The lines you return must be all those in the data that hold the string "Task".

Input material:
■ ■ ■
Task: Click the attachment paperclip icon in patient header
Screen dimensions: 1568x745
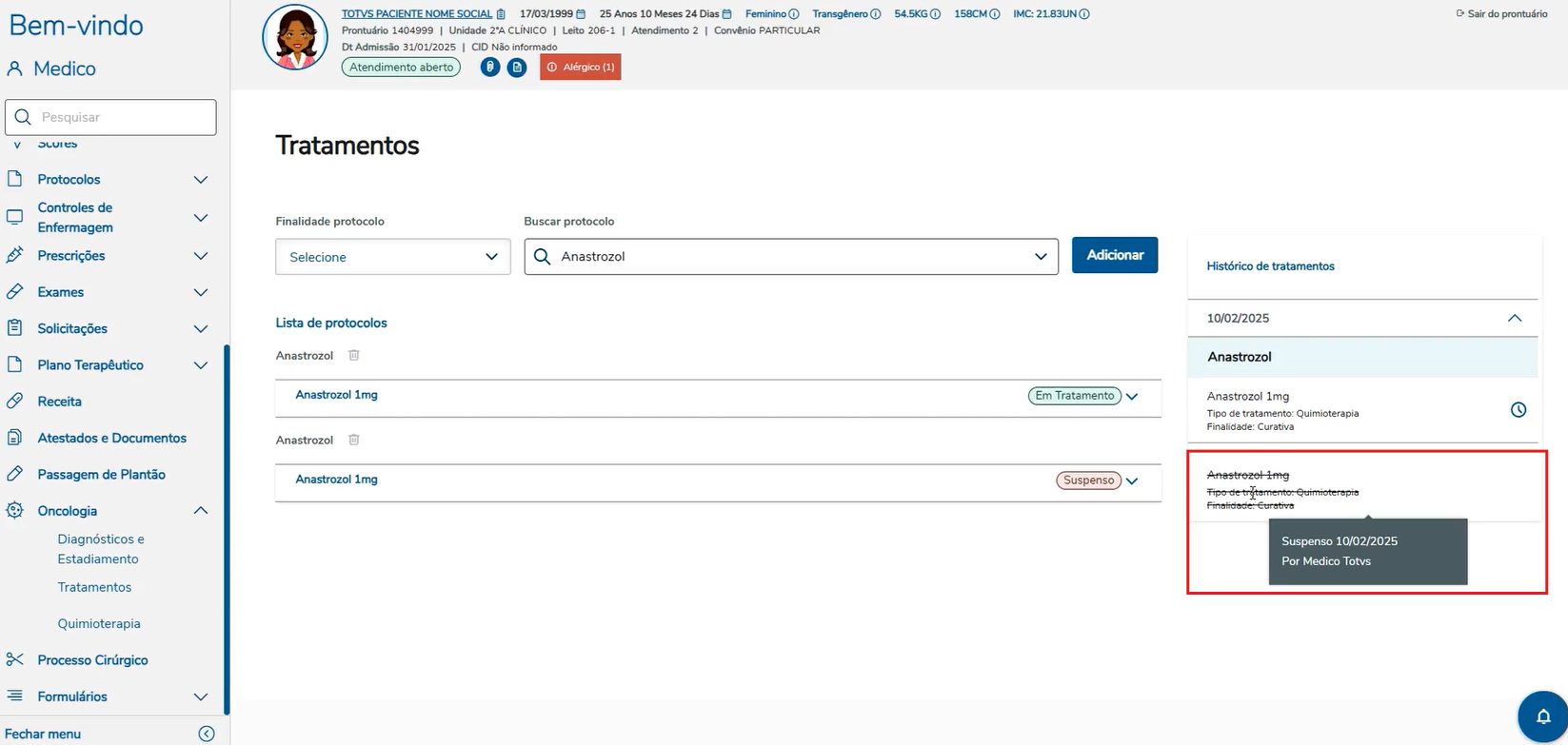Action: (490, 68)
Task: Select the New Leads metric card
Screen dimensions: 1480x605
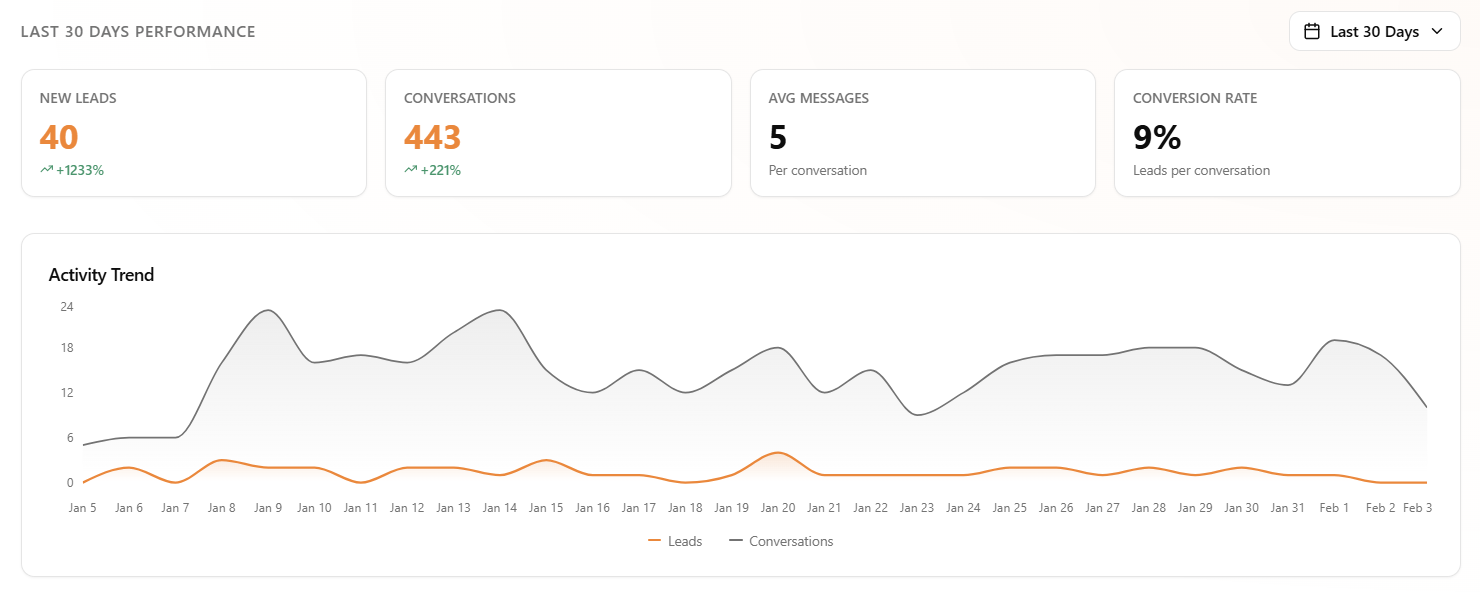Action: tap(193, 132)
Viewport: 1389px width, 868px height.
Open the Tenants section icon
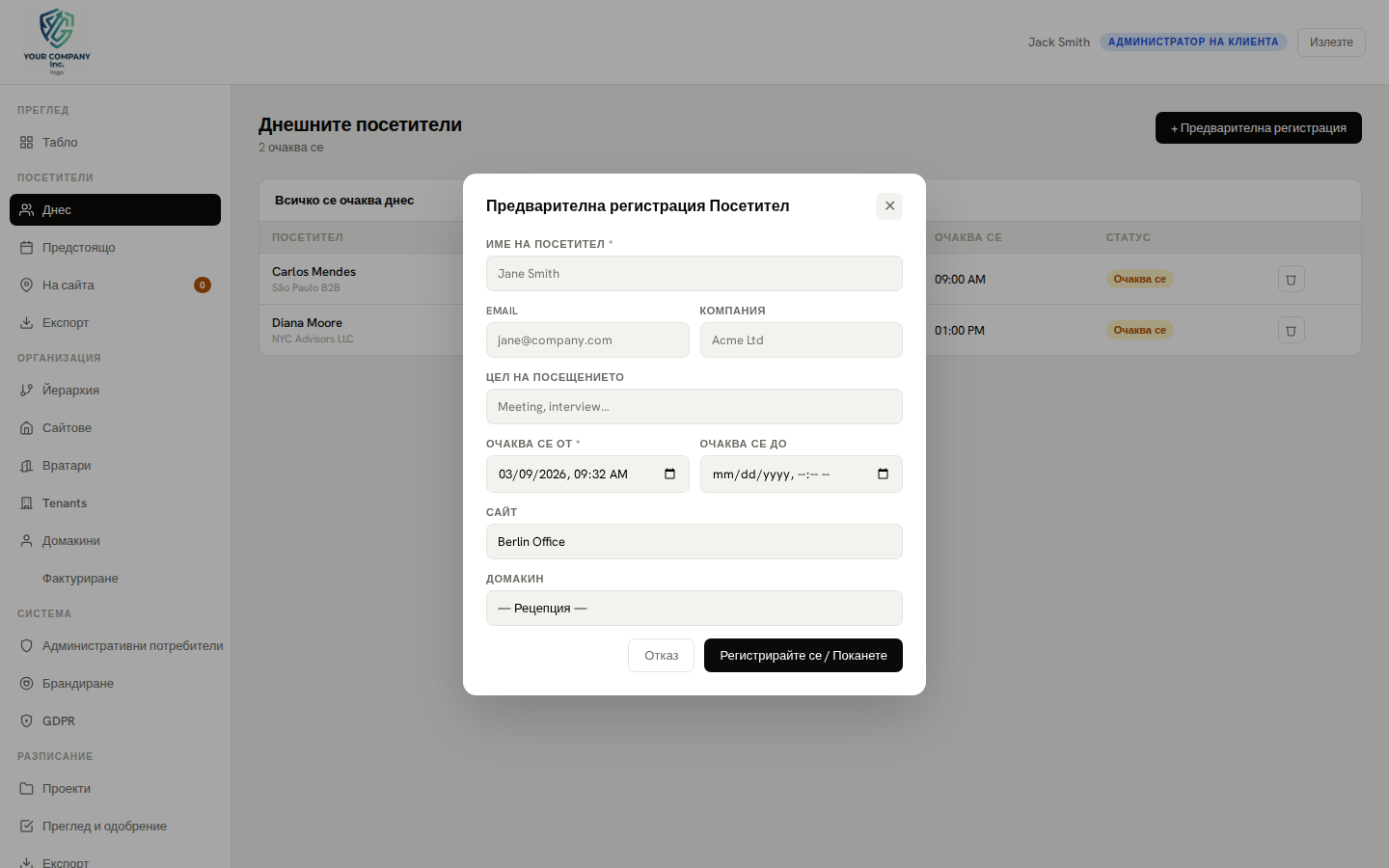[27, 502]
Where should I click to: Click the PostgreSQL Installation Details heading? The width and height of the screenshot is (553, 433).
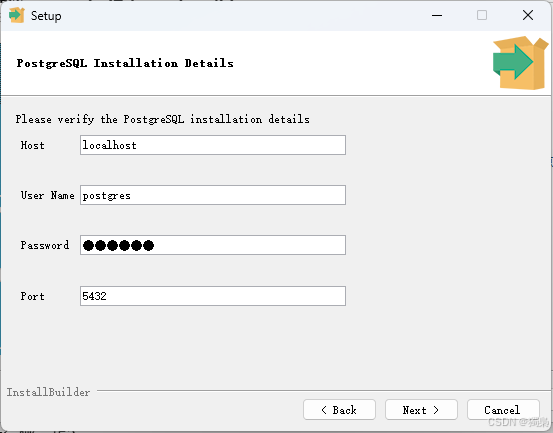(x=125, y=63)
■ ■ ■
Result below:
Task: Click the attachment paperclip icon in patient header
Task: Select the New Leads metric card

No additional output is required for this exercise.